> _Stated task_: Please render every line of the items below as a numbered list, skipping blank lines and leaving out the pictures.

Records from a data collection:

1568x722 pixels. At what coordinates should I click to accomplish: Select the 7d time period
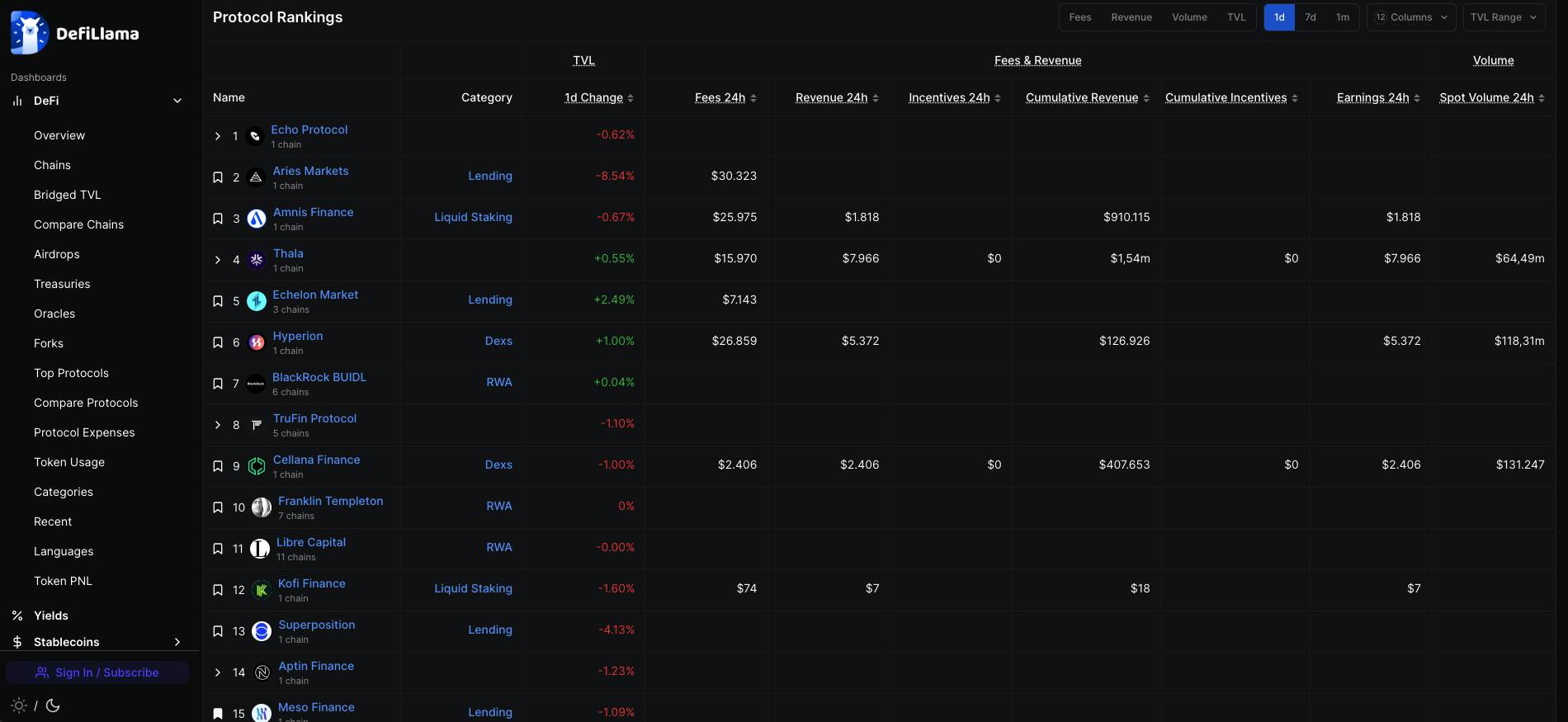tap(1310, 17)
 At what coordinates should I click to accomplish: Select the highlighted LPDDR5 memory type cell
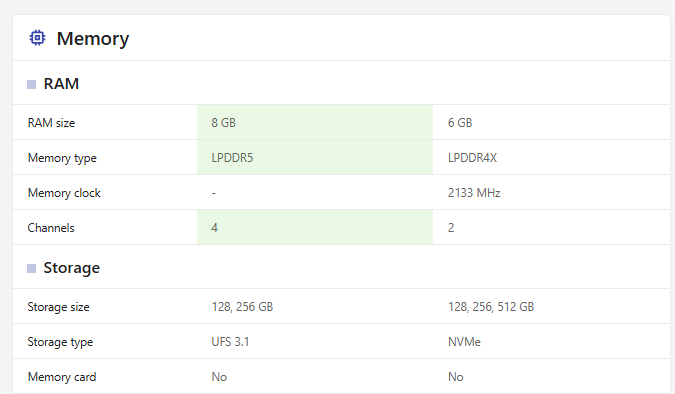pyautogui.click(x=315, y=158)
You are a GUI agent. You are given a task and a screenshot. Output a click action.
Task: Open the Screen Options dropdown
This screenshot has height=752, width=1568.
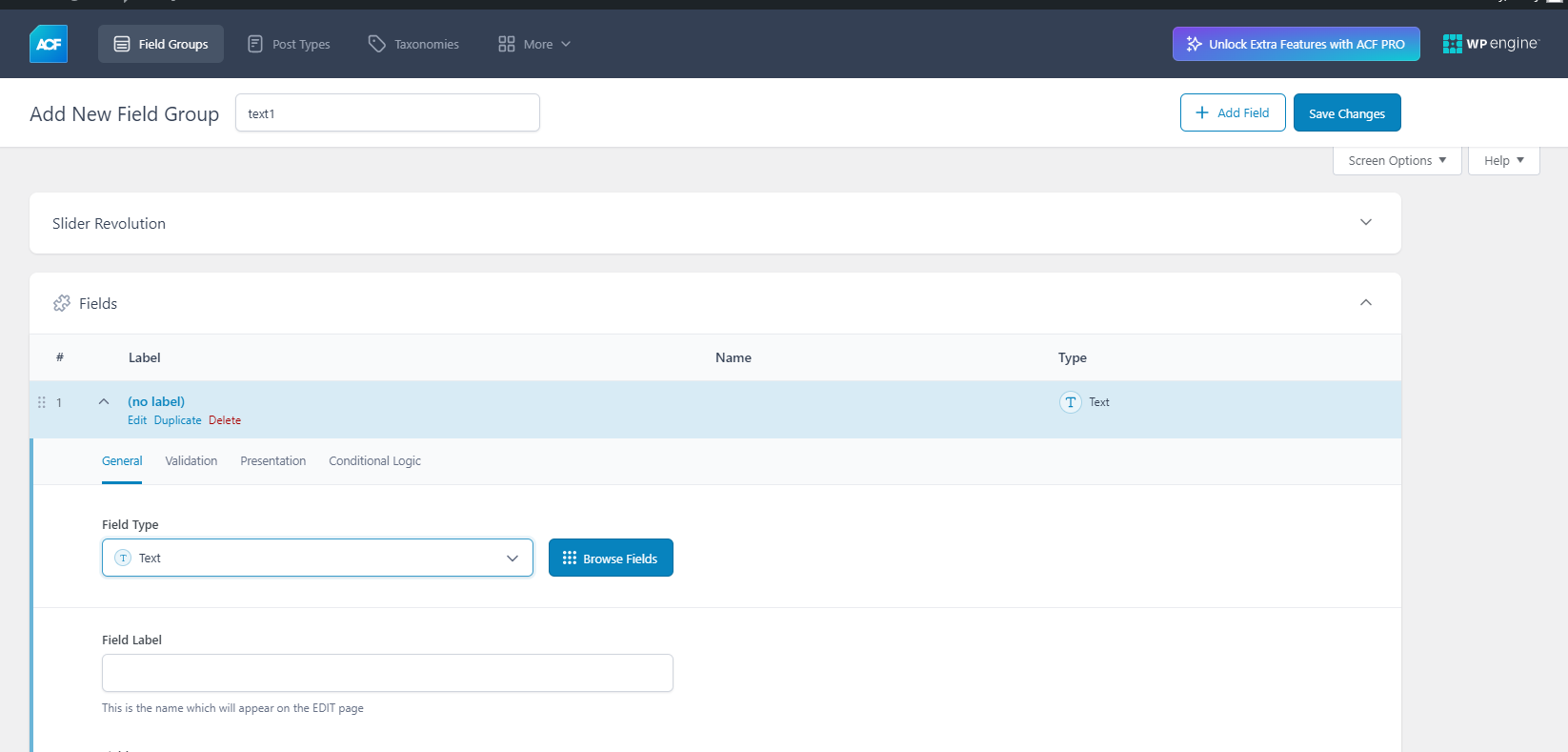pos(1397,160)
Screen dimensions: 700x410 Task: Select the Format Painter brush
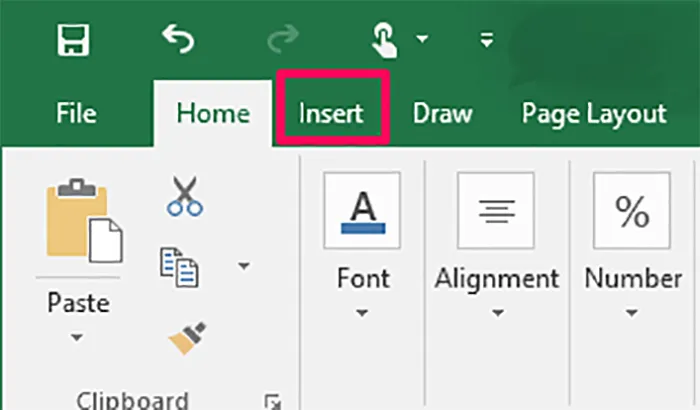pos(185,338)
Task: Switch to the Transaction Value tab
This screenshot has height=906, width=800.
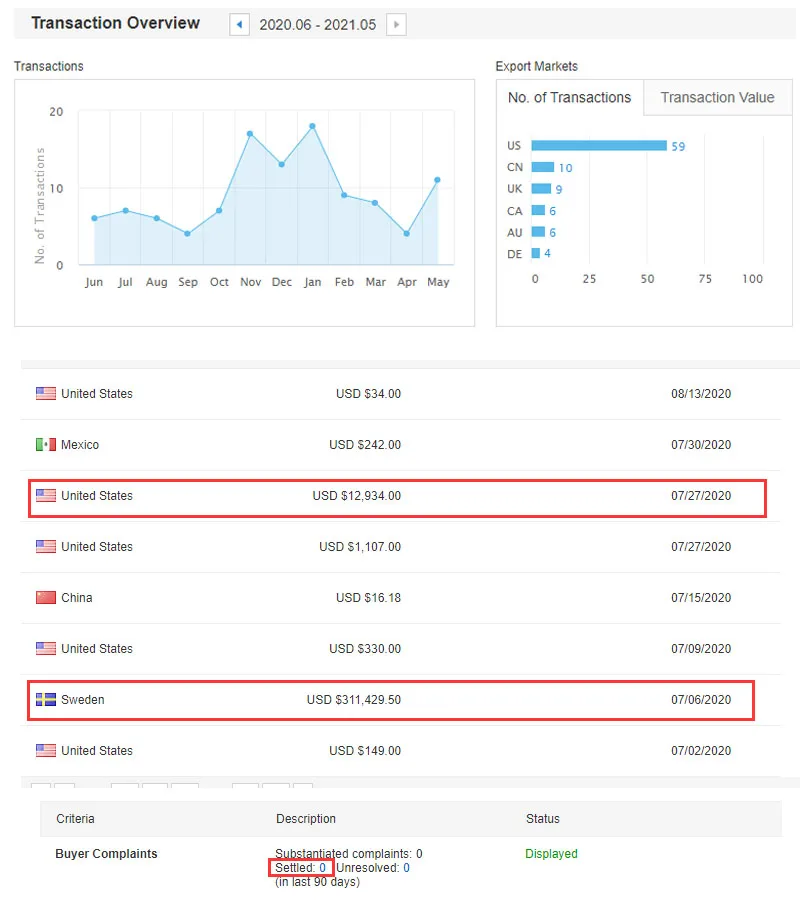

> _Task result_:
1. 1568x722 pixels. At what coordinates should I click to accomplish: Select the 7d time period
2. tap(1310, 17)
3.  At what coordinates should I click to accomplish: Select the highlighted LPDDR5 memory type cell
4. pyautogui.click(x=315, y=158)
5. You are a GUI agent. You are given a task and a screenshot. Output a click action.
6. Task: Open the Screen Options dropdown
7. This screenshot has height=752, width=1568.
8. pos(1397,160)
9. Screen dimensions: 700x410 Task: Select the Format Painter brush
10. pos(185,338)
11. Task: Switch to the Transaction Value tab
12. This screenshot has height=906, width=800.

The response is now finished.